O que precisa ser feito para garantir que o processo de descarbonização seja economicamente viável e socialmente inclusivo, beneficiando todas as camadas da sociedade?

É necessário legislar e regulamentar para que produtos legislativos como a Reforma do Mercado da Eletricidade que muda o paradigma do mercado marginalista em que o preço de mercado é determinado pelo custo marginal da última central elétrica necessária para satisfazer a procura (geralmente uma central a gás) o que resulta em preços altos e promove mecanismos que permitem preços mais estáveis e previsíveis, incentivando contratos de longo prazo para energias renováveis através da aplicação de Contratos por Diferença (CfD) e Acordos de Compra de Energia (PPA), que garantem preços fixos aos produtores de energia renovável. Isso proporciona segurança tanto para os produtores como para os consumidores. Apostar nas renováveis certas e em licenciamento simplificado4, neste relatório está descrito um produto pioneiro na Europa para simplificação do licenciamento. Também ao nível das interconexões deveria ser feito um esforço de reforço para um mercado de energia integrado. São apenas alguns exemplos onde a coordenação e integração urgem.

Como imagina o futuro energético daqui a 20 anos? Quais serão as inovações ou transformações que irão moldar o caminho para um planeta mais sustentável e eficiente?
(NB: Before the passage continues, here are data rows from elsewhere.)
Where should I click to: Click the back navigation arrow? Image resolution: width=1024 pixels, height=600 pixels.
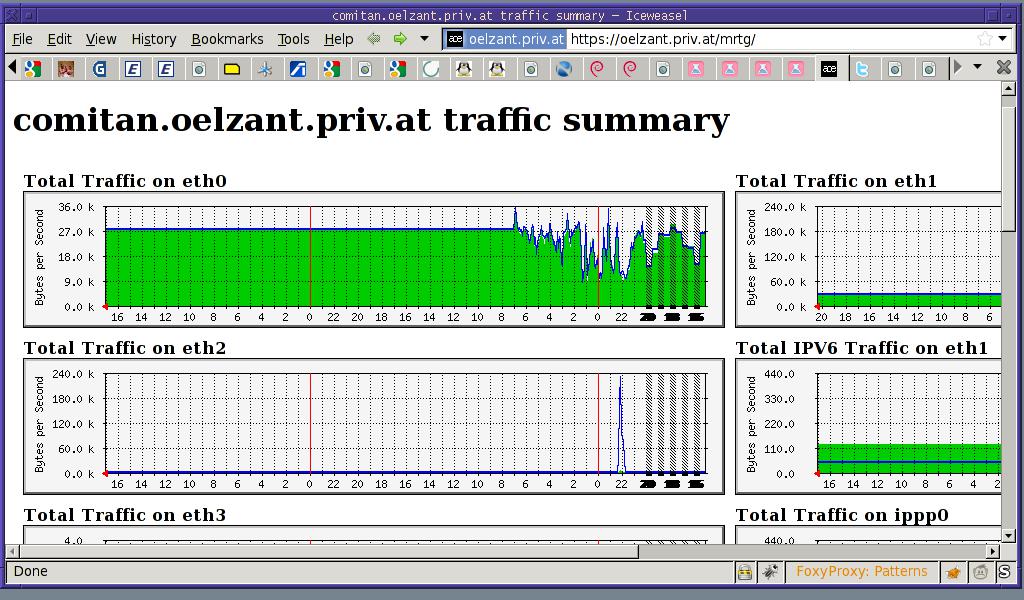click(x=374, y=39)
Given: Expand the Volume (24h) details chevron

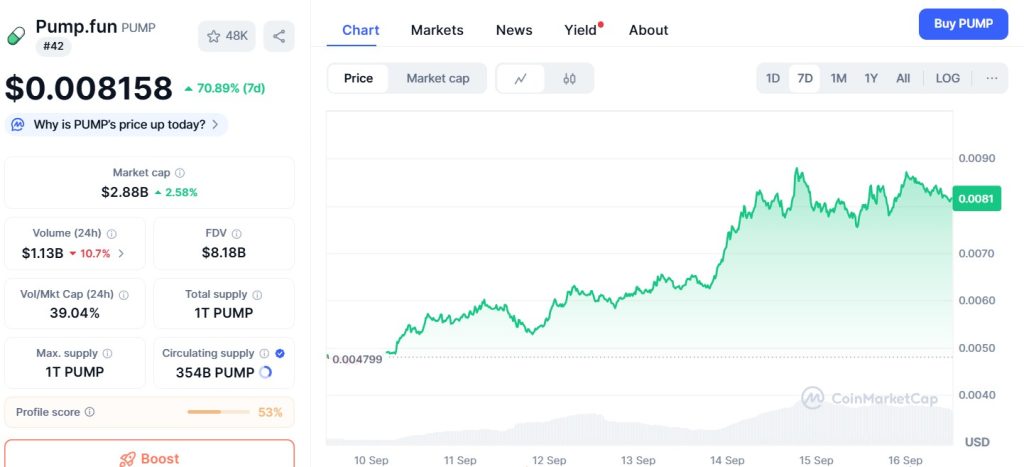Looking at the screenshot, I should tap(122, 253).
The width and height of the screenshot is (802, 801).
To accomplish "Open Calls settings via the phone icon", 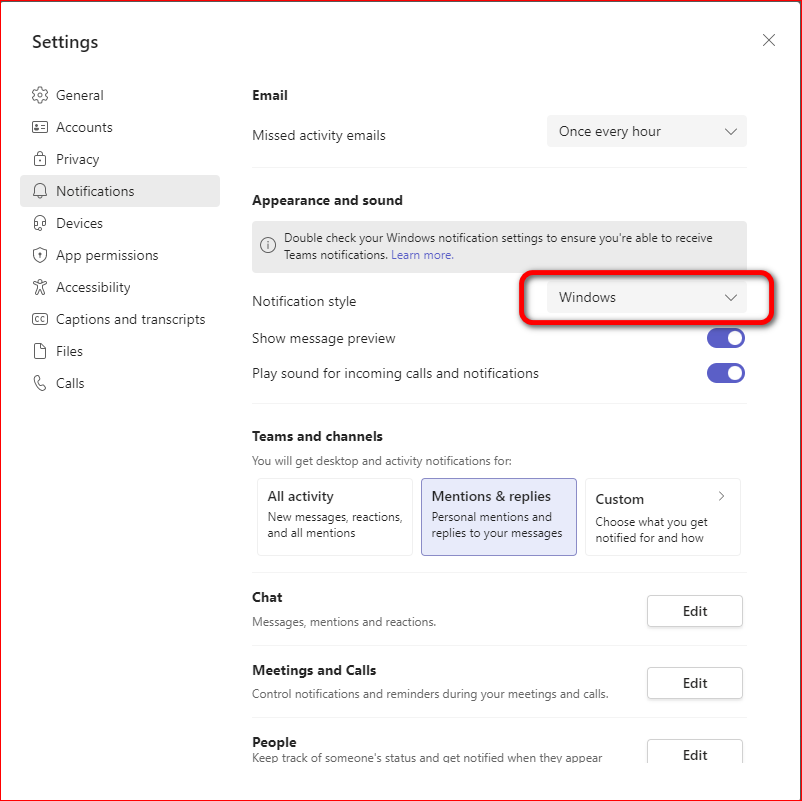I will 40,383.
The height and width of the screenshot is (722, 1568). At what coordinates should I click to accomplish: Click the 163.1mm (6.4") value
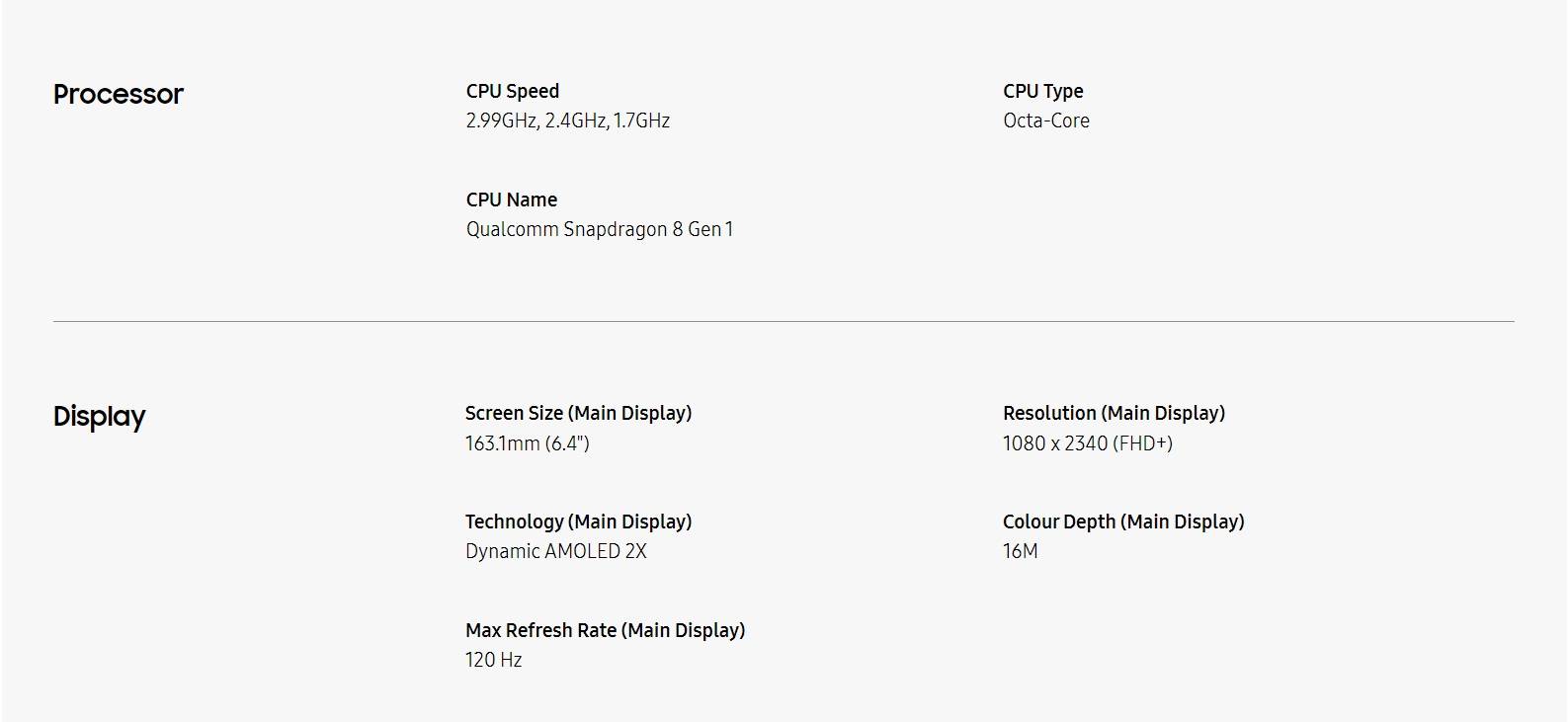pos(528,443)
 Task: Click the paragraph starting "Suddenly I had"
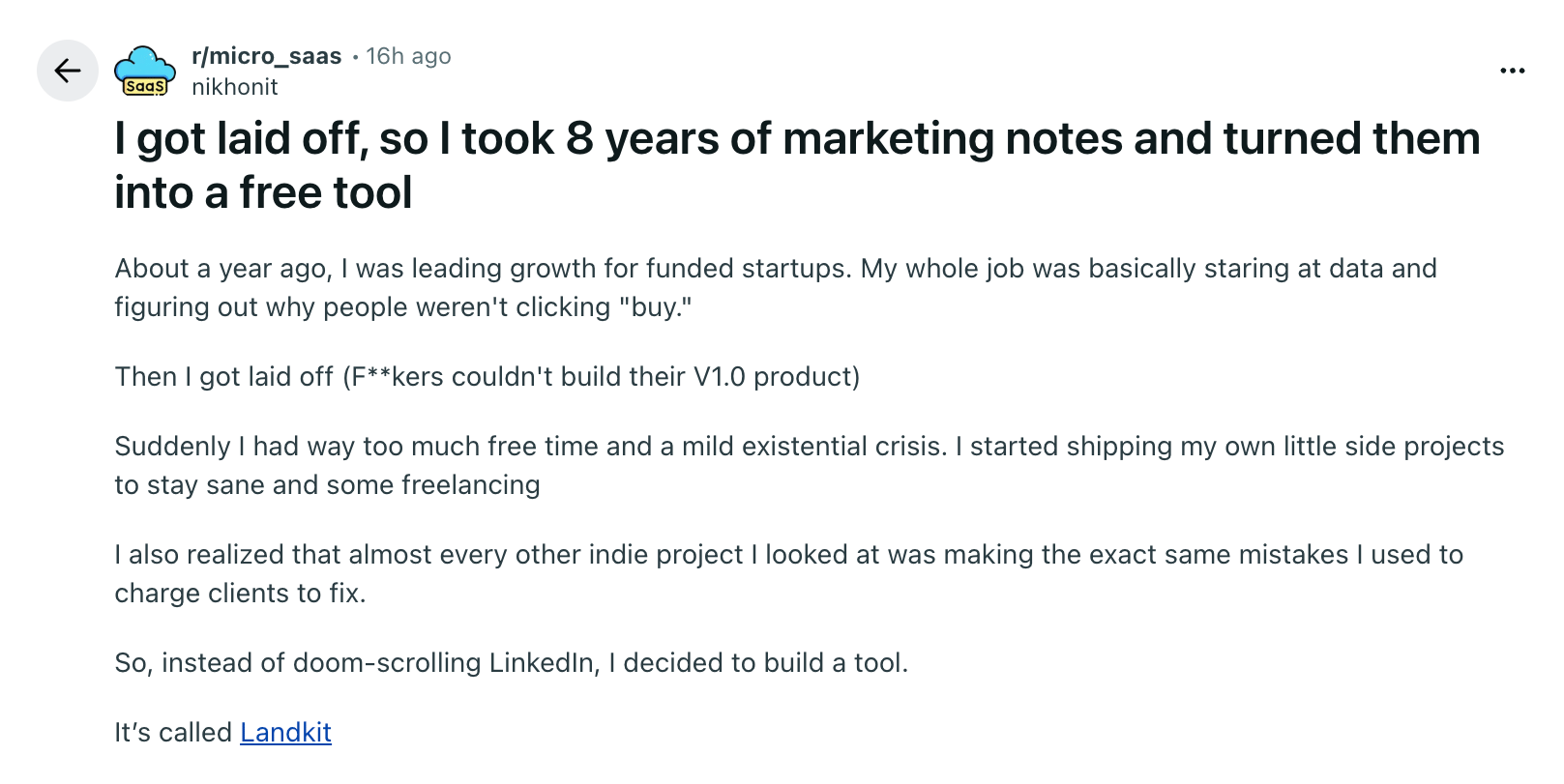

Prevejo o aparecimento de soluções de Geoengenharia, isto é, intervenções deliberadas e em grande escala no sistema climático da Terra, com o objetivo de mitigar os efeitos das mudanças climáticas. As principais soluções de Geoengenharia podem ser divididas em duas categorias: remoção de dióxido de carbono (CDR) e gestão da radiação solar (SRM). No caso da CDR podemos encontrar soluções para remover o dióxido de carbono (CO₂) da atmosfera e armazená-lo de forma segura, ajudando a reduzir os níveis de gases de efeito estufa. No caso das técnicas de SRM, visam refletir uma pequena parte da luz solar de volta ao espaço, e assim reduzir o aquecimento global ao podemos referir a Injeção de Aerossóis Estratosféricos que imita os efeitos de grandes erupções vulcânicas, que arrefecem temporariamente o clima. Embora as soluções de Geoengenharia possam ter o potencial de combater as mudanças climáticas, apresentam ainda riscos e incertezas significativas. As soluções de Geoengenharia são, por enquanto, uma opção complementar, mas também o solar fotovoltaico o era há 20 anos.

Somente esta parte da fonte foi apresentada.